Question

I want to create a Perl (or Bash) script to create and plot data on-the-fly. That means I want to extract data from a log-file file.log, ideally don't write a tmp-file (if it's only possible with a tmp-file, this would be fine too) and plot with Gnuplot. As the logfile is growing, I want to see the additional information in the plot.

See this question for similar topic.

For Perl, what I have so far is this script:

#!/usr/bin/perl
use strict;
use warnings;

my $path = "file.log";   
my @grepped;
my $switch = "off";

open(INFILE,"< $path") or die $! \n";
while (my $line = <INFILE>) {

       if ($line =~ m{^Time = (\d+)}){
               push(@grepped,"$1\t");
       };

       if ($line =~ m{^Errors: local = (\d+), global = (\d+)}){
               push(@grepped,"$1\t");
               push(@grepped,"$2\n");
               $switch = "refresh";
       };


if ($switch eq "refresh"){

open(GP, "| gnuplot -persist") or die: $! \n";
print GP << "GNU_EOF";

plot "@grepped" u 2:1
pause 1; refresh; reread;

GNU_EOF

close(GP);
}


}
close(INFILE)};

My first problem is that the on-the-fly functionality for Gnuplot isn't working.
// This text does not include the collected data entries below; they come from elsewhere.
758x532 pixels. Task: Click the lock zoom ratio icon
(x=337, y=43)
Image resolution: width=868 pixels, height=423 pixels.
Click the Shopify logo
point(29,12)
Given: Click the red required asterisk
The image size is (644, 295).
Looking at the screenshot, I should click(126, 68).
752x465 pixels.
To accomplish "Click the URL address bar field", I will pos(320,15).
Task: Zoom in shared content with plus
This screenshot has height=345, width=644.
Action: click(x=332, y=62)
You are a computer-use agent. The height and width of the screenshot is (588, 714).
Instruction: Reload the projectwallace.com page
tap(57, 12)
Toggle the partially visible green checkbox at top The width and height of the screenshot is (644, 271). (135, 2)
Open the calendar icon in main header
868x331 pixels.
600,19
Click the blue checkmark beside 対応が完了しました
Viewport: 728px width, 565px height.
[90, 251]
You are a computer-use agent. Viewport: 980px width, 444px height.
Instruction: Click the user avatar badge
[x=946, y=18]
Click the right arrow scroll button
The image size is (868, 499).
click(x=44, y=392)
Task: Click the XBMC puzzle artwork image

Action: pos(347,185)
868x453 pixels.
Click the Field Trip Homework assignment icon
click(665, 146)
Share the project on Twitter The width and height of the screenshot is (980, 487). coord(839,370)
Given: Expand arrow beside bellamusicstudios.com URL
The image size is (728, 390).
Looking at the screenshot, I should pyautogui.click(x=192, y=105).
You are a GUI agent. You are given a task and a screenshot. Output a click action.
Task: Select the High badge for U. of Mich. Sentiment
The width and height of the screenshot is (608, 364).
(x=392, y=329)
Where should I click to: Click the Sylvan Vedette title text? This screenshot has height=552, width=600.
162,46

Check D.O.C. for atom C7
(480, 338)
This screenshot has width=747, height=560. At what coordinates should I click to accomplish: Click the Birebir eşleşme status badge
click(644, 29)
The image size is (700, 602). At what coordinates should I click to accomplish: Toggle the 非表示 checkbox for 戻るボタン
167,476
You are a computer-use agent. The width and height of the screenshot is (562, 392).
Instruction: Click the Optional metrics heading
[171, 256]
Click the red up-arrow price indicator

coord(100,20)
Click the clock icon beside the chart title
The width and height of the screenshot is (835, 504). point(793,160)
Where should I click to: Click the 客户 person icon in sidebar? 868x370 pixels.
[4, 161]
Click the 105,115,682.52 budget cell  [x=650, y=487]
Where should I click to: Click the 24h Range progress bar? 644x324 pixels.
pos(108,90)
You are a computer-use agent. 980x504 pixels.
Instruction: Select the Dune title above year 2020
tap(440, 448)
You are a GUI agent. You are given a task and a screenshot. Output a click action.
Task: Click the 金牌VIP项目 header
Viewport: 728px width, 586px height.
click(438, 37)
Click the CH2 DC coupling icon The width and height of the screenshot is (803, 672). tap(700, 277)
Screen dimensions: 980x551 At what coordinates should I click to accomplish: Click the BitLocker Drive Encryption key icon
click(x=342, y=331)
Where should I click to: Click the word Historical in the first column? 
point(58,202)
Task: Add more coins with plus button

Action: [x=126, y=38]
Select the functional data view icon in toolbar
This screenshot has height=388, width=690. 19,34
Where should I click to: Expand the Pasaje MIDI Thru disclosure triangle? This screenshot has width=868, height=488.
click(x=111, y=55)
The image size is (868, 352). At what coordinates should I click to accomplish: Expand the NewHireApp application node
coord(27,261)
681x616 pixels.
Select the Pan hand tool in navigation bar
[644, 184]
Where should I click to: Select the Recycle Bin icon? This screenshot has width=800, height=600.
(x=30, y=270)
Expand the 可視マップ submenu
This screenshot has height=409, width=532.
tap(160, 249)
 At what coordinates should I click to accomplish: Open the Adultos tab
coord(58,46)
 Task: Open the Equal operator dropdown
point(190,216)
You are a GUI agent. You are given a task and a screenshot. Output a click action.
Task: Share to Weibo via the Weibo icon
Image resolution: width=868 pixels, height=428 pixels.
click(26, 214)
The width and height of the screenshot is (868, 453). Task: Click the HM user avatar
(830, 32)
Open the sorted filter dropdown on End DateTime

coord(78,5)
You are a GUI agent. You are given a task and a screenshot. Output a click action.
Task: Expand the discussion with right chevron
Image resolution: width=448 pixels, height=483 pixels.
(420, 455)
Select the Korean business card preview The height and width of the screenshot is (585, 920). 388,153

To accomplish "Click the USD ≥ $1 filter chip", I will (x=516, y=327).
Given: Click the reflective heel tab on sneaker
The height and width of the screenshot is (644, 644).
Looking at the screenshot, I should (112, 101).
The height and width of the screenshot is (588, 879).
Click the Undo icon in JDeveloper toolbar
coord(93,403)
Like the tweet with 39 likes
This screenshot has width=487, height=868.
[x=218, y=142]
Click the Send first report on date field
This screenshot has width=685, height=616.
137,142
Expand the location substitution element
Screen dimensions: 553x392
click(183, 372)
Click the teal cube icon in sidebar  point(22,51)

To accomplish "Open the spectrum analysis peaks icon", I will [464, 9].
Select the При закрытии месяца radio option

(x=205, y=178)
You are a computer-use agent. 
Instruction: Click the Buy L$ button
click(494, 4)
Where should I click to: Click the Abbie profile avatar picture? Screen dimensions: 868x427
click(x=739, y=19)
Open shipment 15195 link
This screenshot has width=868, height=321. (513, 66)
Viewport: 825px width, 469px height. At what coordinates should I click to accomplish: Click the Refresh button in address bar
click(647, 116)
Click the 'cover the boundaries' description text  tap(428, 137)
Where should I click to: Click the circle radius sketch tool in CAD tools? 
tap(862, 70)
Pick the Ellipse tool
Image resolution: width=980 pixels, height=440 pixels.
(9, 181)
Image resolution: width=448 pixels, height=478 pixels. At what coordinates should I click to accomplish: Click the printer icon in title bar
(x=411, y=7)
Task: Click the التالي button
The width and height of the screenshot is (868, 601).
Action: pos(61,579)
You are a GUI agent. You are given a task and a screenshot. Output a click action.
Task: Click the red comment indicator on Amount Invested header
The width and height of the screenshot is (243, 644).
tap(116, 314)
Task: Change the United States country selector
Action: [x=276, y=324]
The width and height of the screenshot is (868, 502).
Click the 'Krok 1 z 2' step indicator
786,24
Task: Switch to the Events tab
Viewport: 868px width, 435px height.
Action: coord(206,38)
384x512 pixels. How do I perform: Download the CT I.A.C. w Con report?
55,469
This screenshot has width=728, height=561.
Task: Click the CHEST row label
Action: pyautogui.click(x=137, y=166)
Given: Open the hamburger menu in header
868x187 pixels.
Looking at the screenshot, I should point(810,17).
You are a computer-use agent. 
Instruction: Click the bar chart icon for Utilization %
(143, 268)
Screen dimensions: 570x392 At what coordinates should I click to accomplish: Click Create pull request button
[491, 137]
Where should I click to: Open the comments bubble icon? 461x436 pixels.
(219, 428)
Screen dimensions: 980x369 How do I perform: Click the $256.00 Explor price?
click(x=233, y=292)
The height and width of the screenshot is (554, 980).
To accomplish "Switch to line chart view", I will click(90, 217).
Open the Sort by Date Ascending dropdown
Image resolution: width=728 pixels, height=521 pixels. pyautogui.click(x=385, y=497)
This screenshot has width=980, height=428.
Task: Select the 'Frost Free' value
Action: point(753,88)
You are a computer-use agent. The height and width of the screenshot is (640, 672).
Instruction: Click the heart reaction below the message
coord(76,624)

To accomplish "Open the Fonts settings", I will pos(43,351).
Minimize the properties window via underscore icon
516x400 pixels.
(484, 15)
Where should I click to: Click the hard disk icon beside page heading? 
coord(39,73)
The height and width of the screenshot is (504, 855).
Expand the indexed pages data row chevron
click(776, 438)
When the file.log gets changed, the refreshing of the Gnuplot-graph isn't working. I don't know if the -persist is correct here or if I have to use replot option instead of refresh. I tried it but it's not working for me.

Second problem is to read the data into array @grepped and use it in Gnuplot in one script for a changing input file. One additional restriction is that (as you can see from the code) gnuplot only should refresh the plot if a complete new line in @grepped is written. Otherwise errors would occur for sure because of the wrong assignment of data.

When I try a simple script like:

#!/usr/bin/gnuplot -persist
plot "data.dat" u 2:1
pause 1; replot; reread;

or

#!/usr/bin/gnuplot
plot "data.dat" u 2:1
pause 1; refresh; reread;

the on-the-fly part works if I change data.dat by hand and save it.

Was it helpful?

Solution

Here are two ways for plotting data on-the-fly.

Looping with gnuplot

You must call plot over and over again, the data is preprocessed by an external script. The minimal gnuplot script filter.gp is:

while (1) {
    plot '< ./myscript.pl' using 2:1
    pause 1
}

To stop this, hit Ctrl+C.

The Perl script for the preprocessing may look like the following myscript.pl:

#!/usr/bin/perl
use strict;
use warnings;

my $path = "file.log";   
my @grepped;
my $t = 0;
open(INFILE,"< $path") or die "$! \n";

while (my $line = <INFILE>) {
    if ($line =~ m{^Time = (\d+)}){
        $t = $1;
    };

    if ($line =~ m{^Errors: local = (\d+), global = (\d+)}){
        print "$t\t$1\t$2\n";
    };
};
close(INFILE);

Just run it with gnuplot filter.gp.

To make it more configurable, one can change the script to use a variable which is passed to gnuplot via the command line:

while (1) {
    plot '< ./myscript.pl -f '.path using 2:1
    pause 1
}

or use reread for this:

plot '< ./myscript.pl -f '.path using 2:1
pause 1
reread

Call this script with gnuplot -e "path='file.log';" filtermod.gp.

That works, but would filters the complete file over and over again.

Piping from Perl to gnuplot

Here is a Perl script, which basically works for me, but its my first real Perl script, so there may be some nonideal parts. Feel free to comment on that.

#!/usr/bin/perl
use strict;
use warnings;

my $path = "file.log";   
my @grepped;
my $switch = "off";

open(my $gp, "| gnuplot -persist") or die "$! \n";
$gp->autoflush(0);

use File::Tail;
my $file = File::Tail->new(name=>$path, maxinterval=>1, tail=>-1);

while (defined(my $line= $file->read)) {
    if ($line =~ m{^Time = (\d+)}){
        push(@grepped,"$1\t");
    };

    if ($line =~ m{^Errors: local = (\d+), global = (\d+)}){
        push(@grepped,"$1\t");
        push(@grepped,"$2\n");
        $switch = "refresh";
    };

    if ($switch eq "refresh") {
        print $gp <<"GNU_EOF";
plot '-' using 2:1
@grepped
e
GNU_EOF
        $gp->flush;
        $switch = "off"; 
    };
    Time::HiRes::sleep(0.1);
};

What I found to be important here is

  1. Looping over a changing file.
  2. The arrangement of the autoflush and flush.
  3. The sleep to allow gnuplot to process the data properly.

That worked for a very small test data file. Don't know if it will for a larger one as well, but should help you a bit further.